La crise actuelle met en évidence de façon très claire l’impact des activités humaines sur l’environnement. Quand cette pression diminue, certains paramètres environnementaux s’améliorent de manière assez spectaculaire et rapide (pollution de l’air, pollution sonore, gaz à effet de serre, qualité de l’eau, pression sur la biodiversité…). C’est une leçon qui pourrait marquer les esprits, ouvrir les yeux sur la nécessité de réduire structurellement certaines activités les plus destructrices de notre environnement (comme l’aviation, l’excès de trafic routier, etc.).
D’un autre côté, une fois la crise passée, le risque est très réel que tout reprenne « comme avant », avec en plus une volonté de rattrapage économique qui pourrait mettre l’enjeu environnemental au second plan. C’est ce qui s’est passé en 2010 après la crise économique de 2008-2009 : les émissions de GES ont fortement rebondi avec la relance.
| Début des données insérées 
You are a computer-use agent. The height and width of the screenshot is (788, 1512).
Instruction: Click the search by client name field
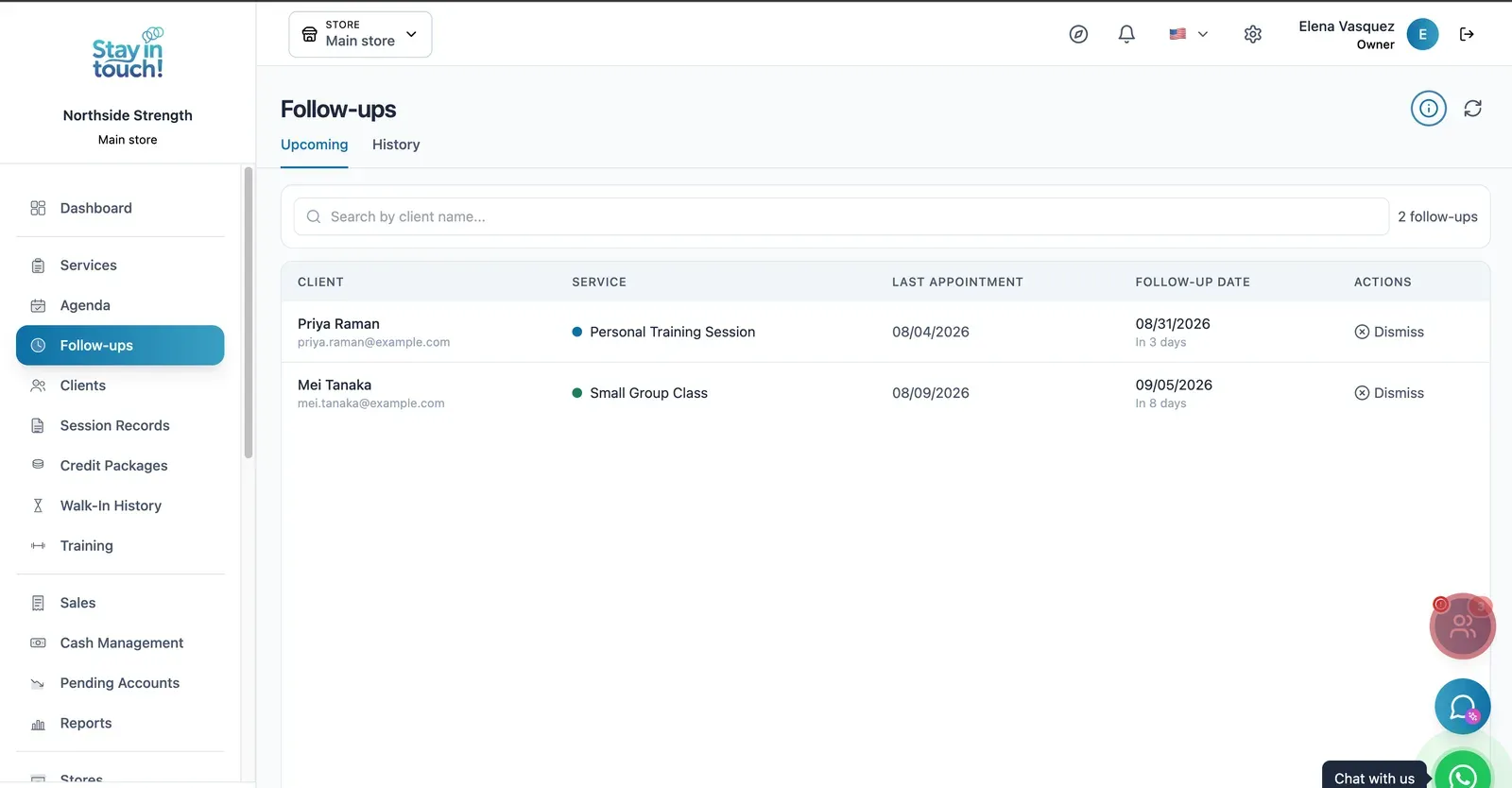pyautogui.click(x=841, y=216)
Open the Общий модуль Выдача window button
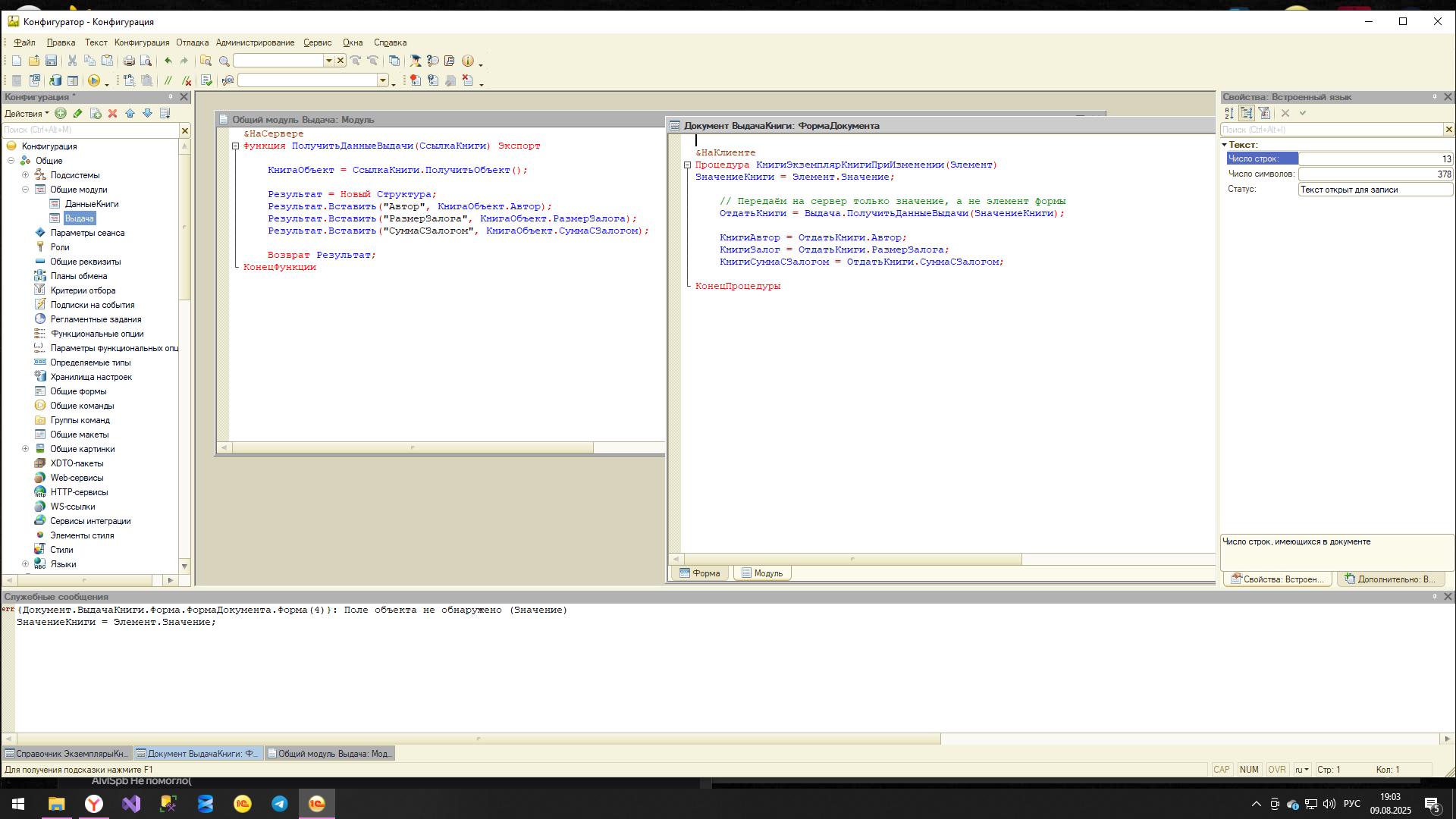This screenshot has width=1456, height=819. [x=329, y=754]
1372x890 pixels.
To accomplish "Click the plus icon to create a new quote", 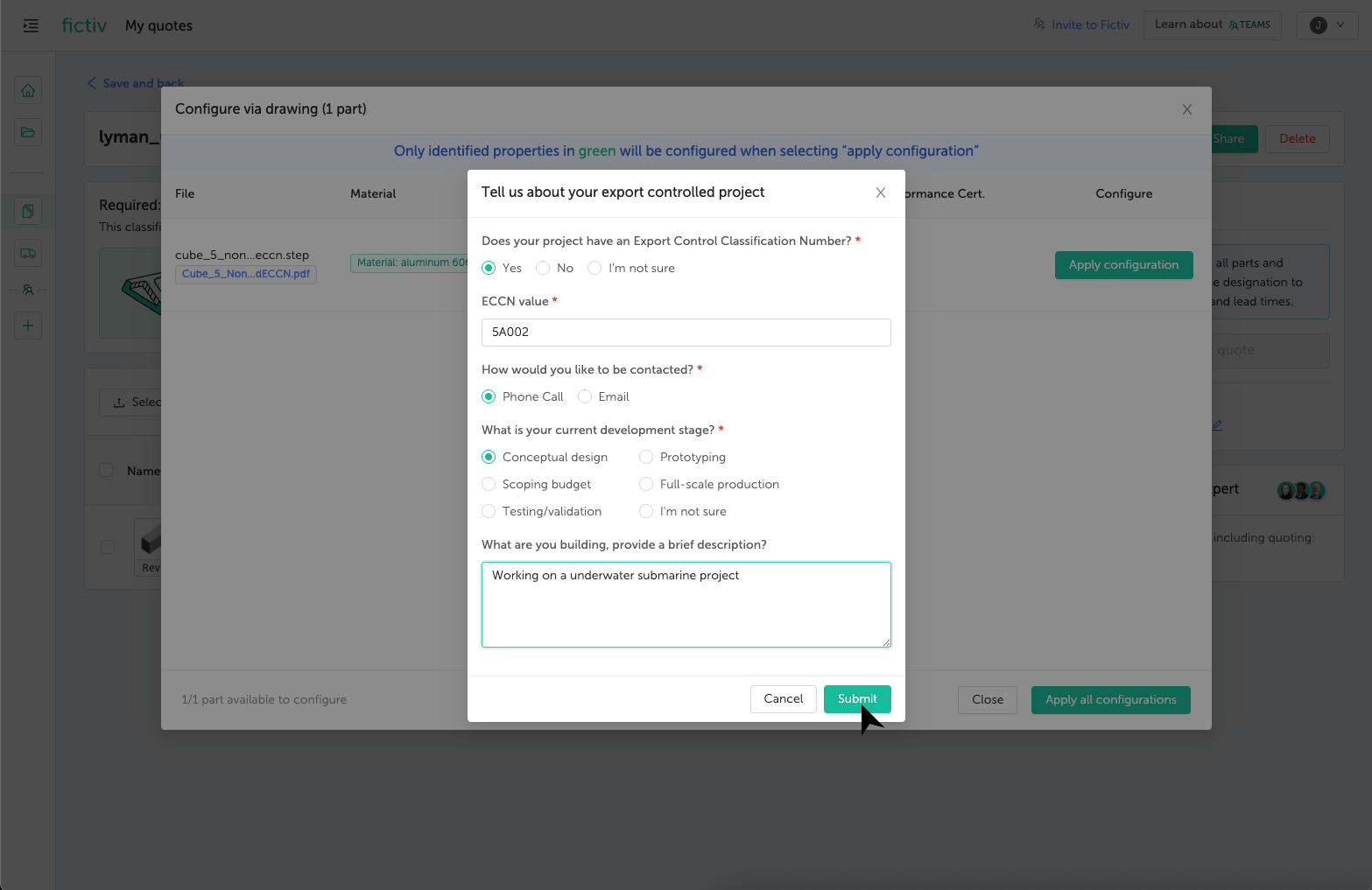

Mais il y a des différences par rapport à la crise de 2009 : la conscience de l’urgence climatique et les attentes envers nos gouvernements sont plus importantes aujourd’hui ; l’ultra-mondialisation est davantage remise en cause qu’il y a dix ans (pas toujours pour un mieux au vu des replis identitaires et nationalistes) ; la crise de 2009 était vue comme résultant d’un excès de financiarisation de l’économie, beaucoup de voix à l’époque ont plaidé pour un réinvestissement dans la production réelle. Le contexte est différent, et donc la réponse qui sera construite pourrait aussi être différente.
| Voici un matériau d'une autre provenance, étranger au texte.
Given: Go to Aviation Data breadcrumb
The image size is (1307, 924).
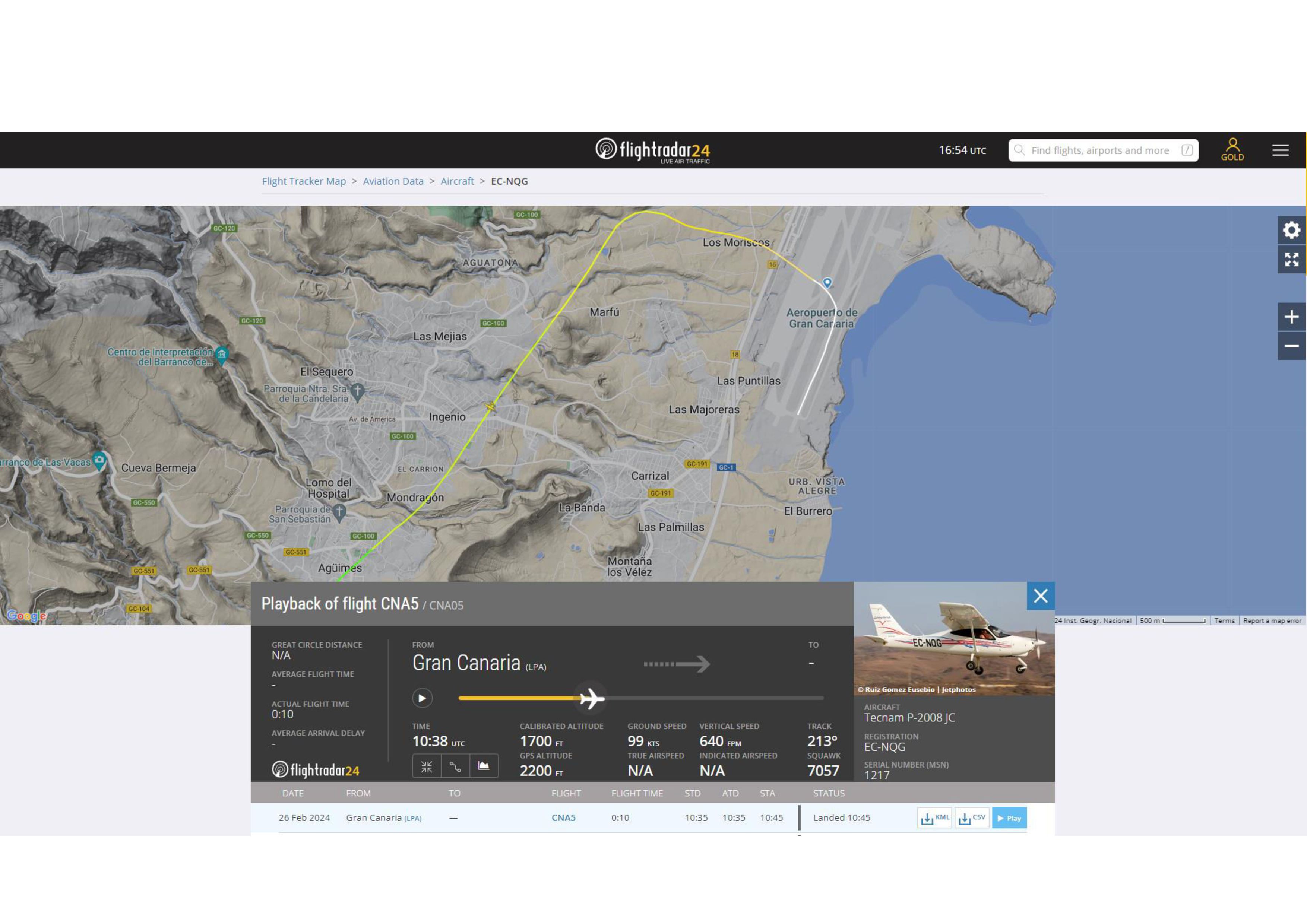Looking at the screenshot, I should coord(393,181).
Il pourrait y avoir une opportunité pour repenser certains aspects du modèle : la localisation de la production (médicaments, masques et bien plus), le besoin d’améliorer la résilience du tissu économique local (sa capacité à résister aux chocs potentiels), notre dépendance excessive aux volumes de transport internationaux, le rôle central des mécanismes de sécurité sociale en cas de crise, etc.
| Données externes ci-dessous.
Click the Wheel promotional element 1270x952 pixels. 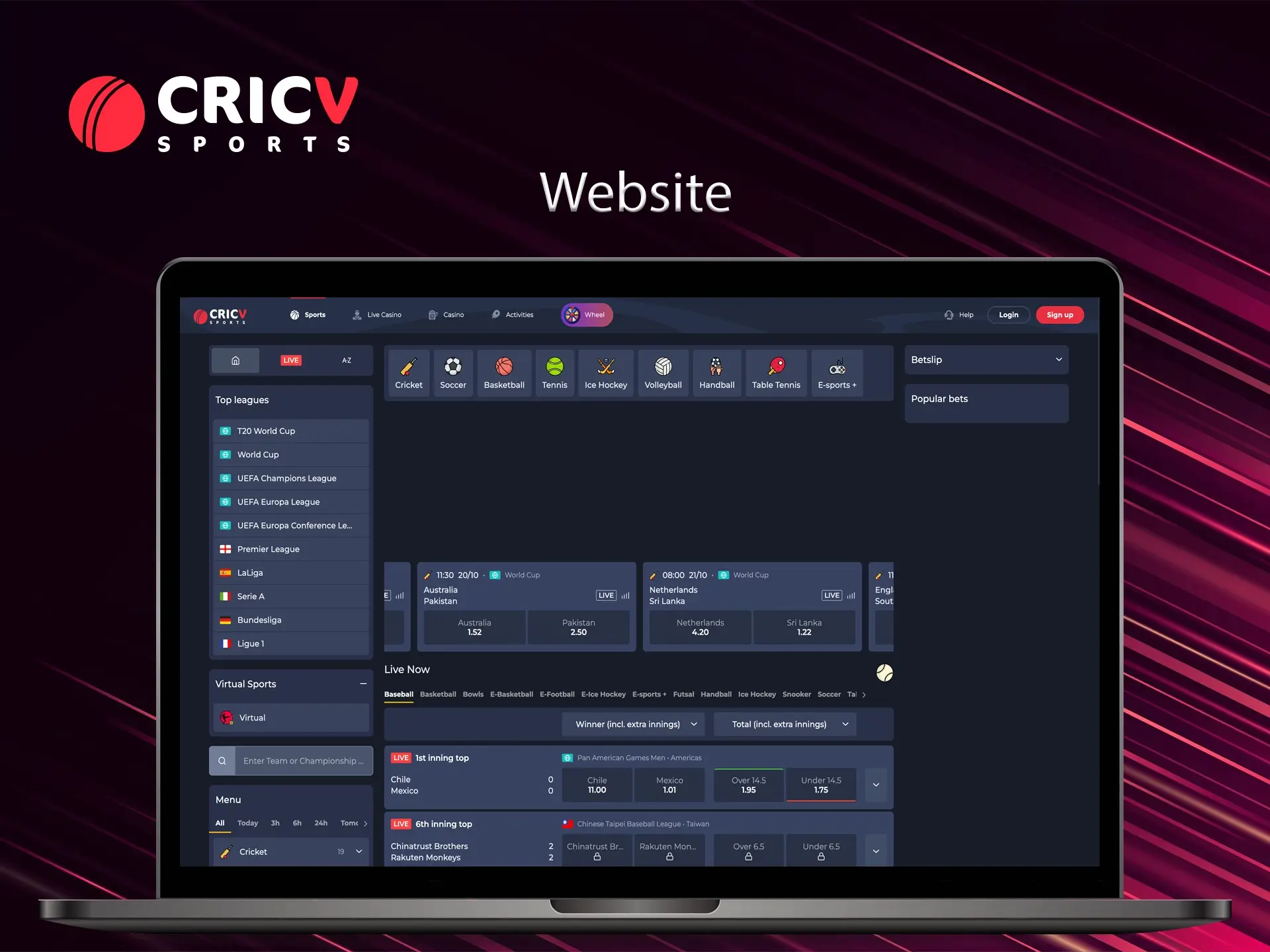point(587,315)
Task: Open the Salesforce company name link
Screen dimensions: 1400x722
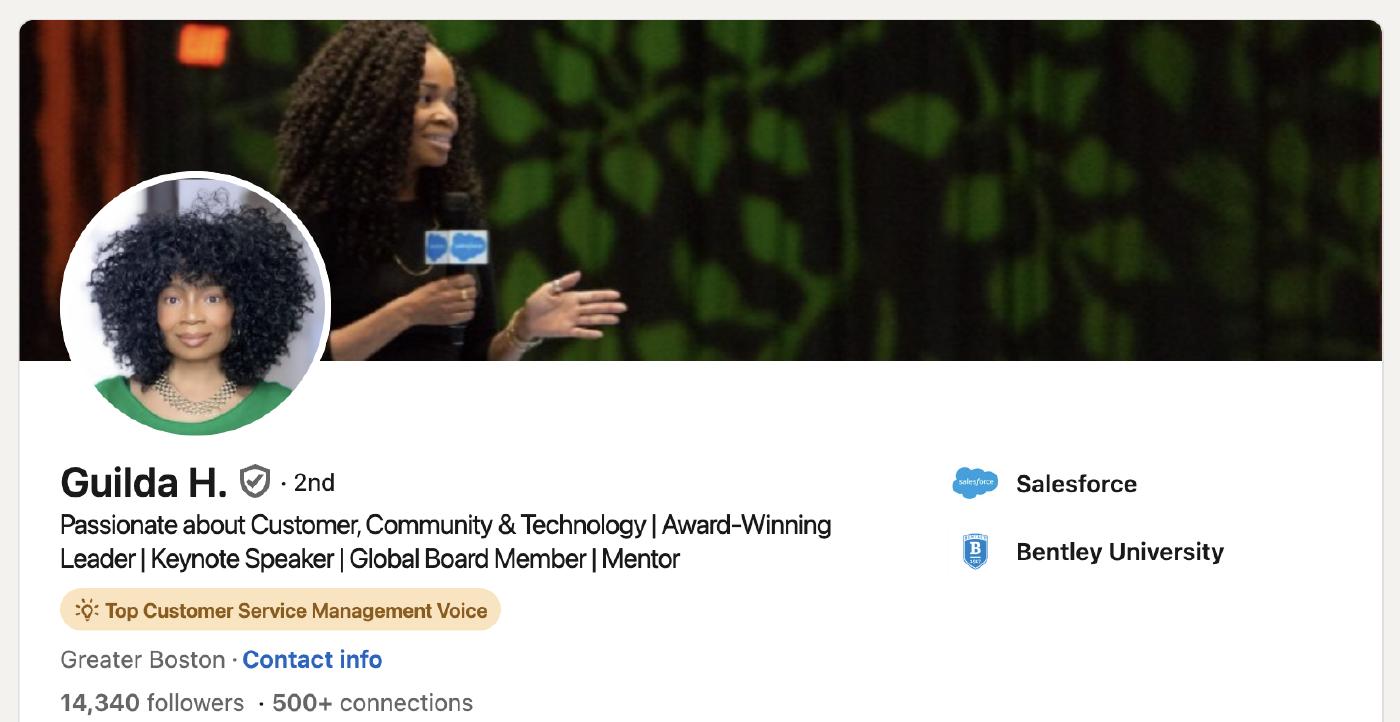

Ces derniers jours, on voit cependant de grosses industries polluantes (transport aérien, constructeurs automobiles, industrie pétrolière…) se lancer dans un lobby très direct en faveur de report des régulations environnementales existantes ou prévues. Nos décideurs politiques sauront-ils résister à ces appels opportunistes et court-termistes, inscriront-ils les mesures de réponse à cette crise dans une vision de long terme cohérente ? A ce stade, la possibilité de soutiens publics massifs indiscriminés pour toute forme d’activités économiques, indépendamment de leur véritable plus-value sociétale, et au détriment d’impératifs sociaux et environnementaux, est un danger bien réel.
Un autre enjeu est la question du multilatéralisme, c’est-à-dire de la coopération et de la solidarité internationales, pour faire face aux défis communs. La dynamique des Nations unies, des Objectifs de Développement Durable, des Conférences sur le climat et la biodiversité sortira-t-elle, in fine, renforcée de la crise actuelle, ou va-t-on assister à un repli nationaliste croissant des états dans les années qui viennent ?
Il n’y aura de gain environnemental que si les plans de relance visent explicitement à réduire notre dépendance aux énergies fossiles. Et pour un enjeu tel que le climat, il est indispensable que la réponse s’inscrive dans une dynamique mondiale. Ce n’est joué d’avance ni dans un sens, ni dans l’autre. Mais l’orientation des décisions politiques prises les prochaines semaines et prochains mois sera déterminante.